Do you think about switching to a vegan diet? Look out for vitamin B12!
Vitamin B12 deficiency
Vitamin B12 has a number of important functions in the body, the most important of which participation in the process of blood formation, affects the proper functioning of the nervous system, participation in the removal of homocysteine (called cholesterol of the 21st century) is strongly associated with cardiovascular diseases.
Vitamin B12 deficiency develops slowly, because the human body has the ability to store a large amount of it in the liver. In some cases, the stored vitamin B12 is enough to cover human needs even for several years. Unfortunately, what amount of vitamin is accumulated in the liver depends on individual characteristics. In practice, there may be a shortage even after a few months of transition to veganism.
Vitamin B12 deficiency manifests itself in a non-characteristic way.

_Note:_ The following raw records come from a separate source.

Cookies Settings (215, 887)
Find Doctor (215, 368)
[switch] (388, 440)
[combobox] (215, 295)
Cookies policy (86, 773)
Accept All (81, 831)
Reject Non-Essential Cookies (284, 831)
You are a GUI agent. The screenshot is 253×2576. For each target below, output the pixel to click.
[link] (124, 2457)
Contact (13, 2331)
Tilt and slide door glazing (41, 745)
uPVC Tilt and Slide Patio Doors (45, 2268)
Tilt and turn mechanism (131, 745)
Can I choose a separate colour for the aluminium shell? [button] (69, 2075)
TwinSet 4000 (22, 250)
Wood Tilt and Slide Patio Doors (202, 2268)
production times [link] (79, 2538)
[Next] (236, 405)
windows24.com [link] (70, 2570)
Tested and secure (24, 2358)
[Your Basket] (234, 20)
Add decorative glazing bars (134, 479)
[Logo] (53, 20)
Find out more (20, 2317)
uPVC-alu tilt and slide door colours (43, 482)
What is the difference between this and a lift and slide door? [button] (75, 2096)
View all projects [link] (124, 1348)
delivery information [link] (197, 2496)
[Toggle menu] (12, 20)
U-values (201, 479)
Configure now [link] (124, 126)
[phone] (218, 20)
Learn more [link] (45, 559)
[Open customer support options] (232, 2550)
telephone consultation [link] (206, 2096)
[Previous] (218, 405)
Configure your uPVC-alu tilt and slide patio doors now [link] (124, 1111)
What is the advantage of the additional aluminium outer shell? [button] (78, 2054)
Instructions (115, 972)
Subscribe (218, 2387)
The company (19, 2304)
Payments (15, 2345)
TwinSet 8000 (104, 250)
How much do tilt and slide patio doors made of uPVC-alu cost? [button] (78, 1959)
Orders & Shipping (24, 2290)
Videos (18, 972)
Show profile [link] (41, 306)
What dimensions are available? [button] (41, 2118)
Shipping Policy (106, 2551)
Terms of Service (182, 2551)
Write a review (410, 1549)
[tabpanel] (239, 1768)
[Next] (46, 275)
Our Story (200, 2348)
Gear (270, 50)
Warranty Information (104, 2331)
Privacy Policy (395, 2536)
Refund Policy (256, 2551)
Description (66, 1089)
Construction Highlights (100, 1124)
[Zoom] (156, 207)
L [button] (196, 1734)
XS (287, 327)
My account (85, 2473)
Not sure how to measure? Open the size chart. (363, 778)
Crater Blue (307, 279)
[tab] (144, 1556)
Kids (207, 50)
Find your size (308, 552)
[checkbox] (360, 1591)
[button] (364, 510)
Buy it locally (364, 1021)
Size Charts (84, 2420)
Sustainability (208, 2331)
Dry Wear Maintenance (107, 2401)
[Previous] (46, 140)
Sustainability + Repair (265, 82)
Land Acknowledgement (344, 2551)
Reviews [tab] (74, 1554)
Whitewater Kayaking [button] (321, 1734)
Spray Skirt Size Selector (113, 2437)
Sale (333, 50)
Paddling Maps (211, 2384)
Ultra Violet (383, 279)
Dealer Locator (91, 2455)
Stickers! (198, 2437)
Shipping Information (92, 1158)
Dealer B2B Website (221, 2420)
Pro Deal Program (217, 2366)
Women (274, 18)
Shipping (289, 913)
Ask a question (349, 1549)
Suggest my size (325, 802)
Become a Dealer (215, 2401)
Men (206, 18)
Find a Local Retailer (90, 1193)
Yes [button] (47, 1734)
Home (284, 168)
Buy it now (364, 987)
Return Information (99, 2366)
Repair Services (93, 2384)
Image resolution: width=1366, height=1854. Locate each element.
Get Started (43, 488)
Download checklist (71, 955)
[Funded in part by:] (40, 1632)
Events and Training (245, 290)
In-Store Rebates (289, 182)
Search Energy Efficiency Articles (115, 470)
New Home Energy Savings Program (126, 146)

fatigue (as a result of anemia),
shortness of breath,
loss of appetite.
In extreme cases, there is a disturbance of consciousness, weakness of muscle strength, memory loss. These symptoms are associated with changes in the nervous system.
The best way to check if a B12 deficiency has developed is to determine the total vitamin B12 in the blood serum. If you are on a vegan diet, do this test regularly, at least once a year!
Supplementation with vitamin B12 on a vegan diet
Vitamin B12 is found only in animal products (milk, eggs, meat). On a vegan diet it is necessary to supplement it from the very beginning. Many studies indicate that also on a vegetarian diet, where there are eggs and dairy products in the menu, there is insufficient intake of this vitamin.
Small amounts of vitamin B12 are produced by the bacterial flora of the large intestine, but these are inadequate amounts. Adults are recommended for adults on a vegan diet, depending on the vitamin concentration in the blood
from 25-250 mcg (microgram) per day,
or 1000 mcg (microgram) 2 times a week.
In case of strong deficiencies, injections with vitamin B12 are introduced. Before you start supplementing, choose the right dose after consulting your doctor or dietitian.
Products enriched with vitamin B12
Supplementation of supplementation may be included in the vegan menu of products to which vitamin B12 was added at the production stage. They are so-called enriched products.
They are enriched most often
vegetable drinks (formerly called vegetable milk)
vegan dairy (mainly soy).
Remember that these products should not be the only source of vitamin B12. To maintain its proper amount in the body, supplementation is needed, but in addition, plan 1-2 food meals enriched in your daily diet.